What is needed:
Give the entries again exactly, without pictures.

Dataset extract:

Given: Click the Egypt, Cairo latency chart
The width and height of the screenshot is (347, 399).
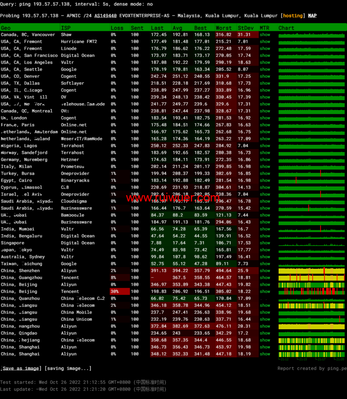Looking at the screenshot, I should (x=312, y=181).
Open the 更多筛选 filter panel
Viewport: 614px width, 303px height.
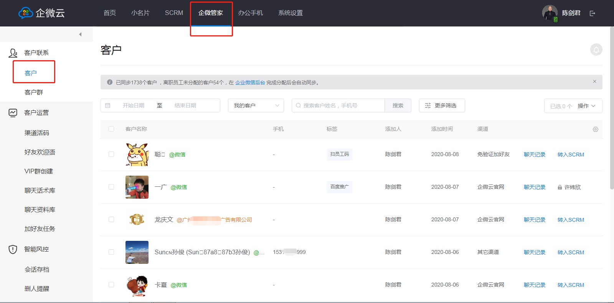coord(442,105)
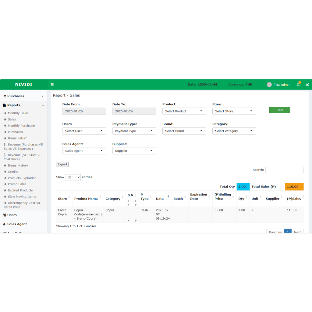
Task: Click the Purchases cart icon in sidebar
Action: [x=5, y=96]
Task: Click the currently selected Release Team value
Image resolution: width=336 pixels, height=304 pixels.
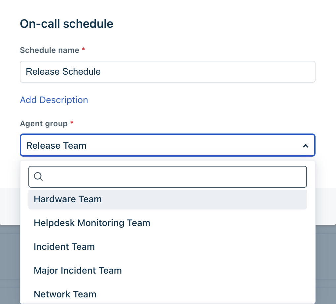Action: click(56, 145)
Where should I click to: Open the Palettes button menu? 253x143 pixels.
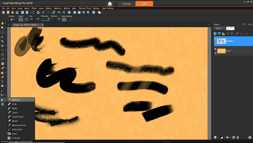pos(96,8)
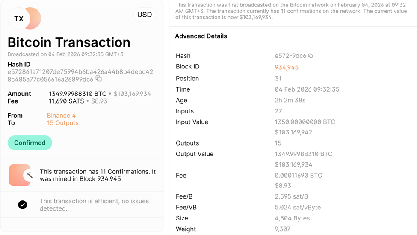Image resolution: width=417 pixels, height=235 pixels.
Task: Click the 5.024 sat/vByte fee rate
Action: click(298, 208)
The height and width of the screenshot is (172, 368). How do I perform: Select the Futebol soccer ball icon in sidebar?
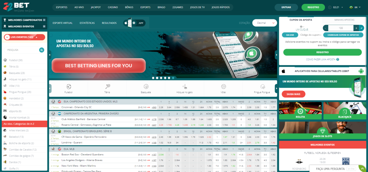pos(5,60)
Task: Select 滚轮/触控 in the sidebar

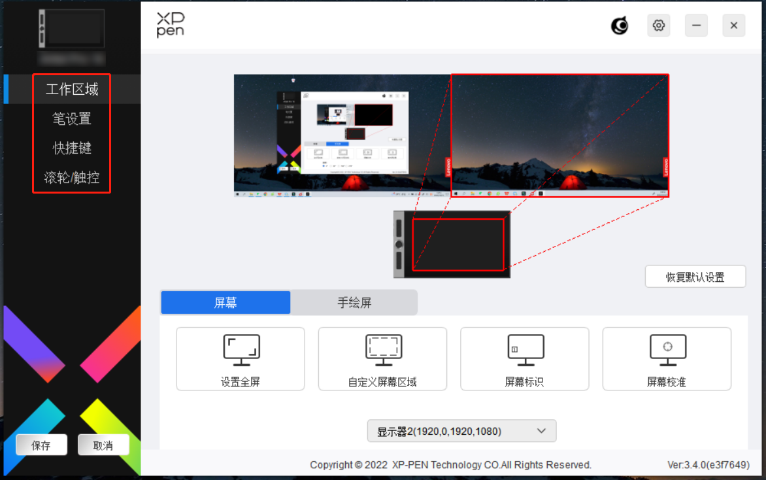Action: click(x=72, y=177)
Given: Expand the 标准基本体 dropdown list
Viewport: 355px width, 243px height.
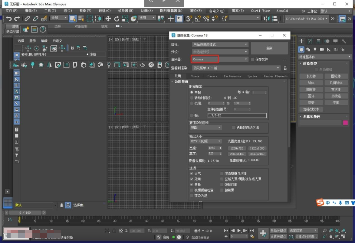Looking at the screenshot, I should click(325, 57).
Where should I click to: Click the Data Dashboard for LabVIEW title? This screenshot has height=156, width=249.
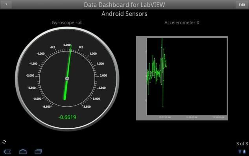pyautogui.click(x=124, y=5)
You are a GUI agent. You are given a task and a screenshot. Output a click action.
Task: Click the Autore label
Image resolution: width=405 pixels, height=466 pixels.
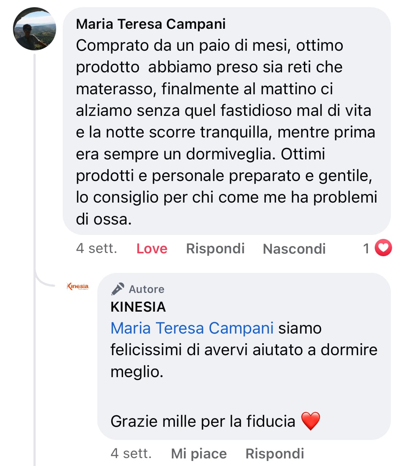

Task solution:
Given: Click the Egypt, Cairo latency chart
The width and height of the screenshot is (347, 399).
Looking at the screenshot, I should (x=312, y=181).
Open the 更多筛选 filter panel
Viewport: 614px width, 303px height.
coord(442,105)
Task: Click the Purchases cart icon in sidebar
Action: [x=5, y=96]
Task: Click the currently selected Release Team value
Image resolution: width=336 pixels, height=304 pixels.
Action: click(56, 145)
Where should I click to: Open the Palettes button menu? 253x143 pixels.
pos(96,8)
Image resolution: width=417 pixels, height=235 pixels.
Task: Click the 5.024 sat/vByte fee rate
Action: click(298, 208)
The height and width of the screenshot is (172, 368). How do I perform: Select the Futebol soccer ball icon in sidebar?
pos(5,60)
Task: Select 滚轮/触控 in the sidebar

Action: click(x=72, y=177)
Given: Expand the 标准基本体 dropdown list
Viewport: 355px width, 243px height.
Looking at the screenshot, I should click(325, 57).
Where should I click to: Click the Data Dashboard for LabVIEW title? This screenshot has height=156, width=249.
pyautogui.click(x=124, y=5)
You are a GUI agent. You are given a task and a screenshot. Output a click action.
Task: Click the Autore label
Image resolution: width=405 pixels, height=466 pixels.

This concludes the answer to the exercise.